One of the letter collections I mined while working on A Settler’s Year: Pioneer Life Through the Seasons involved an extended German family, the Frank-Kerlers. Siblings began immigrating in 1848, settling in  Wisconsin and Michigan with the expectation that their parents, John and Auguste, would follow.

The absent children (and their own growing families) were never far from the parents’ minds. Plans to follow their children were thwarted in 1851, and again in 1852. That year John wrote, “Today is the 5th of July, a sorrowful day for us as you began you fateful trip…”

The Emigrants' Farewell

Abschied Der Auswanderer/The Emigrants’ Farewell (painting by L. Bokelmann,1883)

In February of 1853 their mother, Auguste Frank, provided a clear picture of her ambivalent feelings about the journey when she wrote, “You have no idea how often I long for you, but then comes the fear of the big trip. But if our dear God and Father wills it, it will be done and I must submit.”

In October of that year Henry Frank wrote to his parents, “So this longed-for joy of having my old parents around me to the end of their days will finally be fulfilled!” Despite delays and setbacks, plans to reunite the family continued.

Then in 1854 Mathilde, the only child remaining in Germany, got engaged—ending not only her own plans to leave Germany, but her parents’ as well. John broke the news in a letter:  “My dear sons and daughters, the thought will hardly become words, the words do not want to enter the pen…and yet the hard—I believe it is harder for me than for you–words must be spoken.  We are not coming.”

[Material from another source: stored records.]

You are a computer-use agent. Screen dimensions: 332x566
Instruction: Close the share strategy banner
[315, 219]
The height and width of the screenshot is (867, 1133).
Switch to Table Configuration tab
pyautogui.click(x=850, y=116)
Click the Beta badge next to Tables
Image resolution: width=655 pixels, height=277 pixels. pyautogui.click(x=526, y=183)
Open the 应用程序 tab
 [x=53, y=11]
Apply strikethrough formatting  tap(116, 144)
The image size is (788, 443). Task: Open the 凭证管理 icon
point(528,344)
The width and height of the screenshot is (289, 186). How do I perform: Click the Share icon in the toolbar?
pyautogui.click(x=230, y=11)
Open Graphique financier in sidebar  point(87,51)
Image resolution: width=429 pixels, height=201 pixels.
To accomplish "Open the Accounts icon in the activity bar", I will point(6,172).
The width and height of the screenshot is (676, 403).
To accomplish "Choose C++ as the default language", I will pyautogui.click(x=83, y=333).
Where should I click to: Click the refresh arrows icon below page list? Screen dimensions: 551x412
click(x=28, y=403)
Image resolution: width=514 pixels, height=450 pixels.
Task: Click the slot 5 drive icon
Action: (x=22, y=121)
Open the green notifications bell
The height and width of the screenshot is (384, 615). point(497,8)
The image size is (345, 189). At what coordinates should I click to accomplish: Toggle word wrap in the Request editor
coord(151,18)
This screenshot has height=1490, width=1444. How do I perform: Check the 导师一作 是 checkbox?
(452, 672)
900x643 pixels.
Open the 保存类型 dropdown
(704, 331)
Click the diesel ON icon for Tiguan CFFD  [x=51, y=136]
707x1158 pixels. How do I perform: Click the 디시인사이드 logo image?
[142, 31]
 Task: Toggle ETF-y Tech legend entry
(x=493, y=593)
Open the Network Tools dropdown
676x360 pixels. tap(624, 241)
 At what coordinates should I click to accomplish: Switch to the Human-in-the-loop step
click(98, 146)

Auguste echoed, “You realize we cannot keep our promise and come now, for we must use our savings to prepare a dowry for Mathilde, our last child.”

Auguste was likely not comforted when one of the American children responded, “You have given up the decision to come to us.  …I must cry, always cry, when I think of it.”

When Auguste died in 1861, one of her children wrote, “…My grief is boundless that she never saw any of her children in America again.”

(All excerpts from German-American Pioneers in Wisconsin and Michigan:  The Frank-Kerler Letters, 1849-1864, collected by Dr. Louis F. Frank, Milwaukee County Historical Society, 1971)

immigrants leaving Ireland

Immigrants leaving Ireland.  In the British Isles, as elsewhere in the 19th century, most of those left behind never saw their loved ones again.  (Artist unknown.)

For many on either side of the Atlantic, only correspondence and a strong religious faith provided comfort. An 1854 letter from three Wisconsin settlers to loved ones in Norway ends with these words: “Live well and if we are not fortunate enough to see one another more in this world may we all meet and go forward with gladness in the next.”  (Gunleik Asmundson Bondal Collection, State Historical Society of WI)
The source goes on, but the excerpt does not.